Proseguono senza sosta le indagini degli inquirenti sul caso di omicidio-suicidio che ha sconvolto Genova. Lei voleva lasciarlo: questa sarebbe, stando a quanto emerso finora, la motivazione che avrebbe portato Andrea Incorvaia, guardia giurata di professione, ad uccidere la fidanzata 23enne prima di spararsi con la sua pistola d’ordinanza. Sembra che l’uomo, un 32enne, fosse in cura per depressione. L’azienda per cui lavorava avrebbe dovuto fermarlo, togliendogli l’arma, ma dalle visiti annuali non era mai emerso niente.
Omicidio suicidio Genova: i segnali prima del delitto
È successo in un’abitazione di via Anfossi, nel quartiere Pontedecimo del capoluogo ligure, nella notte tra martedì e mercoledì scorsi: Andrea Incorvaia, guardia giurata di 32 anni, ha sparato alla sua fidanzata, Giulia Donato e poi si è tolto la vita. I corpi dei due ragazzi erano stati ritrovati dalla sorella di lui, Valentina, che, preoccupata di non avere notizie del fratello dalla sera prima, si era recata a casa loro e lì, nella stanza da letto, dopo essere entrata con le chiavi di un’amica, aveva fatto l’amara scoperta. Giulia giaceva nel letto, dove probabilmente era stata uccisa nel sonno; accanto a lei c’era il cadavere di Andrea, con l’arma del delitto, la sua pistola di servizio, ancora in pugno.
“Mio fratello stava passando un periodo difficile, era sconvolto”, ha raccontato Valentina agli inquirenti. “Quel giorno ho provato prima a chiamare lui perché dovevamo fare delle commissioni. Poi, visto che non rispondeva alle mie continue telefonate, ho provato al cellulare di Giulia. Quando anche da lei il telefono squillava a vuoto, ho capito che era successo qualcosa di grave e mi sono precipitata in via Anfossi”, ha aggiunto. Sembra che Andrea avesse intrapreso da qualche tempo un percorso di psicoterapia, ma senza informare i suoi datori di lavoro, titolari di un’agenzia di sicurezza privata, a quanto pare ignari dei suoi problemi di depressione.

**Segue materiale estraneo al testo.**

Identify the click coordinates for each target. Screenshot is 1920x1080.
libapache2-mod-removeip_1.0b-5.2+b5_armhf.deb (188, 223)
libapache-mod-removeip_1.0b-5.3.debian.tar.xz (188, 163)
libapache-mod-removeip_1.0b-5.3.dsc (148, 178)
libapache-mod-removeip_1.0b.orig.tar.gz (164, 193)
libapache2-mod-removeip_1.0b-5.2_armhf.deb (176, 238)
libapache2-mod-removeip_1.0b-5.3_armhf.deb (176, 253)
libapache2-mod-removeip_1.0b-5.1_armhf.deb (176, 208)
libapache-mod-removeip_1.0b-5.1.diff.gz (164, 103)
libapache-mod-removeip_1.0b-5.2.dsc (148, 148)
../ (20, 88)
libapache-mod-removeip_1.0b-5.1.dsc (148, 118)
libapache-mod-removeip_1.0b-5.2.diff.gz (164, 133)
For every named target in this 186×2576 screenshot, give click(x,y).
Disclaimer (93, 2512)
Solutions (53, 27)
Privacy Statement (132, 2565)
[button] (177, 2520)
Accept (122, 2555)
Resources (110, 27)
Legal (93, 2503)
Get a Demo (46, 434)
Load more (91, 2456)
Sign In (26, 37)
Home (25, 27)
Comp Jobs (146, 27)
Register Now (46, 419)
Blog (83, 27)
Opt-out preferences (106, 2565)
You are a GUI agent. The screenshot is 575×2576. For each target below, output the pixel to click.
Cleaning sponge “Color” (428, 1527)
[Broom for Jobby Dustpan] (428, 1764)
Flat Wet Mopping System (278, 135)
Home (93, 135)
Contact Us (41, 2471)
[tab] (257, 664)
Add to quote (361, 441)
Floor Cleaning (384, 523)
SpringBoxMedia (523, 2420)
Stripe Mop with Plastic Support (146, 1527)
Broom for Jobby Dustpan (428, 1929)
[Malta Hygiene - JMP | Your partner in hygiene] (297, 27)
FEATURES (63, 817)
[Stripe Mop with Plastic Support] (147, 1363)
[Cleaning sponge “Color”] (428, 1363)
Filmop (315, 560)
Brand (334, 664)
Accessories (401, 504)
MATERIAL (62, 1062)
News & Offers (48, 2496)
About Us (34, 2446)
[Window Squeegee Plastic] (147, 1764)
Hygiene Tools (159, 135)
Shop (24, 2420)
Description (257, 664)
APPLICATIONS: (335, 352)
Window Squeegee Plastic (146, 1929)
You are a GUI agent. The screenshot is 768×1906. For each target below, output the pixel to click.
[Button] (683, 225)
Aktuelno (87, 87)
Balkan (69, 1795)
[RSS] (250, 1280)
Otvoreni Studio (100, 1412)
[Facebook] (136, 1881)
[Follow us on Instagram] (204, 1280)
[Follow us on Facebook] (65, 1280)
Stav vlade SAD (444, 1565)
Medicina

Se fosse stata al corrente delle sue condizioni, l’azienda avrebbe dovuto provvedere a toglierli la pistola. Ma sembra che, nel corso delle visite lavorative annuali, non fosse mai emerso nulla. Secondo gli investigatori della squadra mobile di Genova, guidati dal primo dirigente Stefano Signoretti e dal vice Iva Currà, il delitto non sarebbe stato premeditato. Tuttavia, da tempo erano molti i segnali preoccupanti. Sembra infatti che la coppia litigasse sempre più frequentemente, soprattutto a causa della morbosa gelosia di Andrea, che tendeva a controllare ossessivamente Giulia: un atteggiamento che lei non sopportava e del quale aveva parlato con amici e parenti.
A confermare i comportamenti del killer, anche numerose chat ritrovate sul suo telefonino, tra cui quella, inquietante, risalente a poco prima dell’omicidio: “Se mi lasci mi uccido”. Giulia, che un anno prima aveva perso la figlia Azzurra, morta un mese dopo essere nata prematura, era esausta, ma lui continuava a starle addosso. “Avevamo capito che era una storia al capolinea – hanno raccontato i parenti della vittima -, ma non avevamo percepito che fosse in pericolo, altrimenti ci saremmo attivati”. I due si erano conosciuti su Internet e avevano iniziato a frequentarsi in primavera. Poi, la loro relazione era entrata in crisi, fino al tragico epilogo: Giulia era al letto con l’influenza, quando Andrea le avrebbe sparato.